Required work: Write out all the data again, exactly as it stands.

Recorded information:
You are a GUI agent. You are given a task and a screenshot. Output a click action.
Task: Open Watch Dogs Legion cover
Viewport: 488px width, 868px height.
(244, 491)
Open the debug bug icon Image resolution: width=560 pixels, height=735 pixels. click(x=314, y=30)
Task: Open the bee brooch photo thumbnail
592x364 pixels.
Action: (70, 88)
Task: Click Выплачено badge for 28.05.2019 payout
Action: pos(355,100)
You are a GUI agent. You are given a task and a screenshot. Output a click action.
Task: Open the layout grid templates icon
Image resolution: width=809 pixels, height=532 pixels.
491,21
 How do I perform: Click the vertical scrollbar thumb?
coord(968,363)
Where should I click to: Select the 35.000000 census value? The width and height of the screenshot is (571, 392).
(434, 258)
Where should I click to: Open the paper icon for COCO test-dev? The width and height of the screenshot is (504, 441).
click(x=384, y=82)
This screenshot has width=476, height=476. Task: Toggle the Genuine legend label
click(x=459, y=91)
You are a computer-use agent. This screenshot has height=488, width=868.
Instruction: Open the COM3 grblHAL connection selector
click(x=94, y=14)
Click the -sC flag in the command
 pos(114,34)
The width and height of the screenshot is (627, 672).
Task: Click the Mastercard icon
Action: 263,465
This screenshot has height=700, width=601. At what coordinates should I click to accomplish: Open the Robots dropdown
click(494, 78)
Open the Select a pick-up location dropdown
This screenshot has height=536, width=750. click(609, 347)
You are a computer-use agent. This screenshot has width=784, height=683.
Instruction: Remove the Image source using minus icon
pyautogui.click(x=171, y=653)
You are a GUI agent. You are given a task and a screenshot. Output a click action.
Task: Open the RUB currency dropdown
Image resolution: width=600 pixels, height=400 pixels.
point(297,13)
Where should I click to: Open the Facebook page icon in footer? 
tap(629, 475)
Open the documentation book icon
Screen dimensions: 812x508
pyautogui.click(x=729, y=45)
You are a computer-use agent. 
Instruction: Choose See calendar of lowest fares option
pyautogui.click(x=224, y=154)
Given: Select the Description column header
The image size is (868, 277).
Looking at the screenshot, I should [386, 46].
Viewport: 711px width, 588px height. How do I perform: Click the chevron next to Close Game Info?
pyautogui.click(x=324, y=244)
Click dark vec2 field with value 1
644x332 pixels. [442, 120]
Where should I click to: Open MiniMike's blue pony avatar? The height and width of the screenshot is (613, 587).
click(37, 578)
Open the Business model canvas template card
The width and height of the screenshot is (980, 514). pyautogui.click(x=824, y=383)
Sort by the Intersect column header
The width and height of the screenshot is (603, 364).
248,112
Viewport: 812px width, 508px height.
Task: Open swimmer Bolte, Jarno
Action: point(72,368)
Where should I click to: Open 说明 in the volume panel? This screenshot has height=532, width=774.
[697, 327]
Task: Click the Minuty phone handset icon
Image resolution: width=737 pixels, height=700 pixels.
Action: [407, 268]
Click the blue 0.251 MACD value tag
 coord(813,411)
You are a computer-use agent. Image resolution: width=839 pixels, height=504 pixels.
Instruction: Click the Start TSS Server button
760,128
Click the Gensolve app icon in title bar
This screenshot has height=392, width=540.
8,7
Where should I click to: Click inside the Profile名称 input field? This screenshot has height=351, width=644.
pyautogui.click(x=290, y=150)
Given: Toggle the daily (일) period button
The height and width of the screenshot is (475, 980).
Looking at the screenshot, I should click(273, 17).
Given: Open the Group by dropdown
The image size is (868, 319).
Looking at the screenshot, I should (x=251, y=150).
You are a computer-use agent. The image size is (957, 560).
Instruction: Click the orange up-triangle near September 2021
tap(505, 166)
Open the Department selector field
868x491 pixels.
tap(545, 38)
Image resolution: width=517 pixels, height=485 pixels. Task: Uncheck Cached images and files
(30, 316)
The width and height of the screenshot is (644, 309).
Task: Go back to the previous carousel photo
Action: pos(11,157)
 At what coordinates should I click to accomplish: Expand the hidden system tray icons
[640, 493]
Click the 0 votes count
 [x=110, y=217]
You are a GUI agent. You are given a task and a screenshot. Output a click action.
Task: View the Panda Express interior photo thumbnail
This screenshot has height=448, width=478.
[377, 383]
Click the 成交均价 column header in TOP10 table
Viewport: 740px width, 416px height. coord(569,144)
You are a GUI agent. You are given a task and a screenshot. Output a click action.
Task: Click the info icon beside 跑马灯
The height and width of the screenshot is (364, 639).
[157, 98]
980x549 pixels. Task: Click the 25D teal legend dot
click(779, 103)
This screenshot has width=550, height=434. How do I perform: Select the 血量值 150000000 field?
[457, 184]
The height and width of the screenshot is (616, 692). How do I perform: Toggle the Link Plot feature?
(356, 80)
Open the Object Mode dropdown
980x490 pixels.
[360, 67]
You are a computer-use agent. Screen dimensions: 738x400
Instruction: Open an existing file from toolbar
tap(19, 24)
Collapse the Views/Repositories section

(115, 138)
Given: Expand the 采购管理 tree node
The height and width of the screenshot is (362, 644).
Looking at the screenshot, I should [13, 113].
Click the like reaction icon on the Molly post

Reply:
You are a GUI agent. You are given a task and a screenshot. Output a click action.
Task: Open Watch Dogs Legion cover
Viewport: 488px width, 868px height.
(244, 491)
Open the debug bug icon Image resolution: width=560 pixels, height=735 pixels. click(x=314, y=30)
Task: Open the bee brooch photo thumbnail
592x364 pixels.
Action: (70, 88)
Task: Click Выплачено badge for 28.05.2019 payout
Action: pos(355,100)
You are a GUI agent. You are given a task and a screenshot. Output a click action.
Task: Open the layout grid templates icon
Image resolution: width=809 pixels, height=532 pixels.
491,21
 How do I perform: Click the vertical scrollbar thumb?
coord(968,363)
Where should I click to: Select the 35.000000 census value? The width and height of the screenshot is (571, 392).
(434, 258)
Where should I click to: Open the paper icon for COCO test-dev? The width and height of the screenshot is (504, 441).
click(x=384, y=82)
This screenshot has width=476, height=476. Task: Toggle the Genuine legend label
click(x=459, y=91)
You are a computer-use agent. This screenshot has height=488, width=868.
Instruction: Open the COM3 grblHAL connection selector
click(x=94, y=14)
Click the -sC flag in the command
 pos(114,34)
The width and height of the screenshot is (627, 672).
Task: Click the Mastercard icon
Action: 263,465
This screenshot has height=700, width=601. At what coordinates should I click to accomplish: Open the Robots dropdown
click(494, 78)
Open the Select a pick-up location dropdown
This screenshot has height=536, width=750. click(609, 347)
You are a computer-use agent. This screenshot has width=784, height=683.
Instruction: Remove the Image source using minus icon
pyautogui.click(x=171, y=653)
You are a GUI agent. You are given a task and a screenshot. Output a click action.
Task: Open the RUB currency dropdown
Image resolution: width=600 pixels, height=400 pixels.
point(297,13)
Where should I click to: Open the Facebook page icon in footer? 
tap(629, 475)
Open the documentation book icon
Screen dimensions: 812x508
pyautogui.click(x=729, y=45)
You are a computer-use agent. 
Instruction: Choose See calendar of lowest fares option
pyautogui.click(x=224, y=154)
Given: Select the Description column header
The image size is (868, 277).
Looking at the screenshot, I should [386, 46].
Viewport: 711px width, 588px height. How do I perform: Click the chevron next to Close Game Info?
pyautogui.click(x=324, y=244)
Click dark vec2 field with value 1
644x332 pixels. [442, 120]
Where should I click to: Open MiniMike's blue pony avatar? The height and width of the screenshot is (613, 587).
click(37, 578)
Open the Business model canvas template card
The width and height of the screenshot is (980, 514). pyautogui.click(x=824, y=383)
Sort by the Intersect column header
The width and height of the screenshot is (603, 364).
248,112
Viewport: 812px width, 508px height.
Task: Open swimmer Bolte, Jarno
Action: point(72,368)
Where should I click to: Open 说明 in the volume panel? This screenshot has height=532, width=774.
[697, 327]
Task: Click the Minuty phone handset icon
Image resolution: width=737 pixels, height=700 pixels.
Action: [407, 268]
Click the blue 0.251 MACD value tag
 coord(813,411)
You are a computer-use agent. Image resolution: width=839 pixels, height=504 pixels.
Instruction: Click the Start TSS Server button
760,128
Click the Gensolve app icon in title bar
This screenshot has height=392, width=540.
8,7
Where should I click to: Click inside the Profile名称 input field? This screenshot has height=351, width=644.
pyautogui.click(x=290, y=150)
Given: Toggle the daily (일) period button
The height and width of the screenshot is (475, 980).
Looking at the screenshot, I should click(273, 17).
Given: Open the Group by dropdown
The image size is (868, 319).
Looking at the screenshot, I should (x=251, y=150).
You are a computer-use agent. The image size is (957, 560).
Instruction: Click the orange up-triangle near September 2021
tap(505, 166)
Open the Department selector field
868x491 pixels.
tap(545, 38)
Image resolution: width=517 pixels, height=485 pixels. Task: Uncheck Cached images and files
(30, 316)
The width and height of the screenshot is (644, 309).
Task: Go back to the previous carousel photo
Action: pos(11,157)
 At what coordinates should I click to accomplish: Expand the hidden system tray icons
[640, 493]
Click the 0 votes count
 [x=110, y=217]
You are a GUI agent. You are given a task and a screenshot. Output a click action.
Task: View the Panda Express interior photo thumbnail
This screenshot has height=448, width=478.
[377, 383]
Click the 成交均价 column header in TOP10 table
Viewport: 740px width, 416px height. coord(569,144)
You are a GUI agent. You are given a task and a screenshot. Output a click action.
Task: Click the info icon beside 跑马灯
The height and width of the screenshot is (364, 639).
[157, 98]
980x549 pixels. Task: Click the 25D teal legend dot
click(779, 103)
This screenshot has width=550, height=434. How do I perform: Select the 血量值 150000000 field?
[457, 184]
The height and width of the screenshot is (616, 692). How do I perform: Toggle the Link Plot feature?
(356, 80)
Open the Object Mode dropdown
980x490 pixels.
[360, 67]
You are a computer-use agent. Screen dimensions: 738x400
Instruction: Open an existing file from toolbar
tap(19, 24)
Collapse the Views/Repositories section

(115, 138)
Given: Expand the 采购管理 tree node
The height and width of the screenshot is (362, 644).
Looking at the screenshot, I should [13, 113].
Click the like reaction icon on the Molly post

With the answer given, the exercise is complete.